Prior to 2005, anyone whose debts exceeded the value of their assets was eligible to file a Chapter 7 bankruptcy petition. The filer’s income was not directly considered. This lead to many celebrated cases where people with high income filed for Chapter 7 relief and discharged their debts without paying their creditors a dime, even though they had plenty of monthly income and could have repaid some or all of their debt over time. Congress was concerned that this was an abuse of the bankruptcy system, since Chapter 13 existed to enable people to repay some or all of their debt over time.
So, the bankruptcy reform act of 2005 was passed and now requires bankruptcy filers submit a form called the “Means Test” to determine whether you have sufficient disposable income each month to repay some of your debt in a Chapter 13 plan.
In general terms, if your income is below your state average, you are eligible to file a Chapter 7 case; and if your income is above the state average, you must file a Chapter 13 case.
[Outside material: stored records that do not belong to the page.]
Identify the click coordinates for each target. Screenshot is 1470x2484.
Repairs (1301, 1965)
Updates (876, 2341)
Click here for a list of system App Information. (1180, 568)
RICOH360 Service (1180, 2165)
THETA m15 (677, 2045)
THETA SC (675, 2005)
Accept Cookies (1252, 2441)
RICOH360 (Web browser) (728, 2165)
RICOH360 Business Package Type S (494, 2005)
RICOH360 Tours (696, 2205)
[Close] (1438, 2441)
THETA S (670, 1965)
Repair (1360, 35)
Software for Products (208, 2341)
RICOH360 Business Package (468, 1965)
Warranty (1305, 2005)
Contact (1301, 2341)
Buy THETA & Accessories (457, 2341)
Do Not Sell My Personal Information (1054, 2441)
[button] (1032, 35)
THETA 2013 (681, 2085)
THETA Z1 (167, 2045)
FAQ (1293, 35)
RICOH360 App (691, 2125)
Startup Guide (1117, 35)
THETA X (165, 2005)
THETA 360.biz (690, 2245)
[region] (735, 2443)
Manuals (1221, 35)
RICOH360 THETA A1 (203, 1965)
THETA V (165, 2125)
There are exceptions, however, and even if your income is above the average, you can still file a Chapter 7 case depending on how much disposable income you have each month; or if you have “special circumstances.” If you are above the state average, we will help you determine if you can still file under Chapter 7 by analyzing your disposable income and exploring your special circumstances, or help you design and file a workable Chapter 13 plan instead.